Neural Search Quickstart for OpenSearch
Nathan Fries
Posted on August 3, 2023
Intro
Neural Search is now generally available as of OpenSearch version 2.9.0. The Neural Search plugin allows the use of pre-trained models for indexing text segments to existing k-NN enabled indices, as well as transforming queries into the same vector space. You don't need to train any models yourself, and you don't need any specialized hardware. All you need is Docker (well, at least in order to get up and running in five minutes following this guide).
Dependencies for this project
Neural Search
Neural Search is OpenSearch's end to end vector embedding and search solution, leveraging existing k-NN search features and off-the-shelf NLP models for vector encoding. This example is using the huggingface/sentence-transformers/all-MiniLM-L12-v2
model, which transforms sentences and paragraphs into 384 dimensional vector space.
Suppose we have a list of movie titles, and would like to provide some basic semantic search capability. Historically, this would be achieved by having high quality metadata available for searching based on relevance. Descriptions, lists of actors, genres, etc. would be needed to ensure high quality search results. In this example, we are working with a lot less data, yet the semantic search capability is still quite usable for many applications.
For example, the following list of movies are inserted into the movies
index. Note that the only information we have available is the move title.
POST /movies/_bulk
{ "index": {} }
{ "title": "Star Wars" }
{ "index": {} }
{ "title": "Lord of the Rings" }
{ "index": {} }
{ "title": "Spiderman" }
{ "index": {} }
{ "title": "Indiana Jones" }
Here is an example search performed using the "neural_search_template" search template.

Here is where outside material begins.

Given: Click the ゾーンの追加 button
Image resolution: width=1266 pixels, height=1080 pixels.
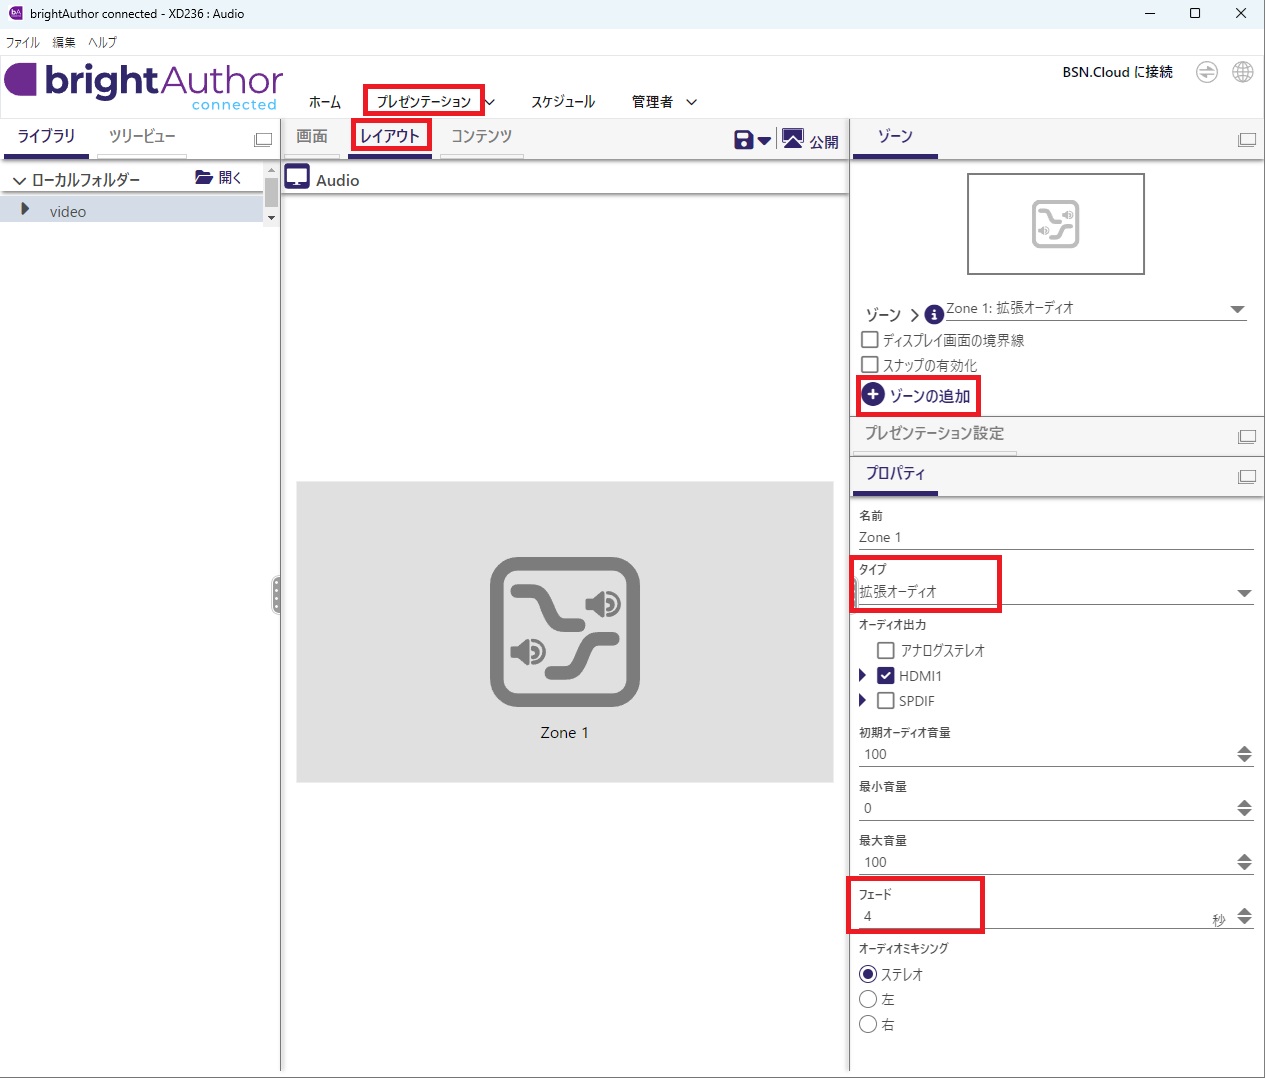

GET /movies/_search/template
{
"id": "neural_search_template",
"params": {
"query": "lightsaber",
"from": 0,
"size": 1
}
}
In the result, we can see that "Star Wars" is the top hit. If you are familiar with Elasticsearch or OpenSearch, but haven't used Neural Search or another means of NLP and k-NN search, this might be surprising.
{
"took": 40,
"timed_out": false,
"_shards": {
"total": 1,
"successful": 1,
"skipped": 0,
"failed": 0
},
"hits": {
"total": {
"value": 7,
"relation": "eq"
},
"max_score": 0.5106329,
"hits": [
{
"_index": "movies",
"_id": "ZluZuIkBNHby32LgCK2-",
"_score": 0.5106329,
"fields": {
"title": [
"Star Wars"
]
}
}
]
}
}
Starting OpenSearch
Here is an example Docker Compose file that configures one master node as a data node, and one dedicated ML node. This configuration should be used for development purposes only, it is not a production ready configuration. This file is provided in the example repo if you prefer to pull it instead of creating your own docker-compose.yml file.
version: '3.9'
services:
opensearch-node1:
image: opensearchproject/opensearch:2.9.0
container_name: opensearch-data-node
environment:
- cluster.name=opensearch-cluster
- node.name=opensearch-node1
- discovery.seed_hosts=opensearch-node1,opensearch-node2
- cluster.initial_cluster_manager_nodes=opensearch-node1
- bootstrap.memory_lock=true
- "OPENSEARCH_JAVA_OPTS=-Xms512m -Xmx512m"
- "DISABLE_INSTALL_DEMO_CONFIG=true"
- "DISABLE_SECURITY_PLUGIN=true"
ulimits:
memlock:
soft: -1
hard: -1
nofile:
soft: 65536
hard: 65536
volumes:
- opensearch-data1:/usr/share/opensearch/data
ports:
- 9200:9200
- 9600:9600
networks:
- opensearch-net
opensearch-node2:
image: opensearchproject/opensearch:2.9.0
container_name: opensearch-ml-node
environment:
- cluster.name=opensearch-cluster
- node.name=opensearch-node2
- node.roles=ml
- discovery.seed_hosts=opensearch-node1,opensearch-node2
- cluster.initial_cluster_manager_nodes=opensearch-node1
- bootstrap.memory_lock=true
- "OPENSEARCH_JAVA_OPTS=-Xms512m -Xmx512m"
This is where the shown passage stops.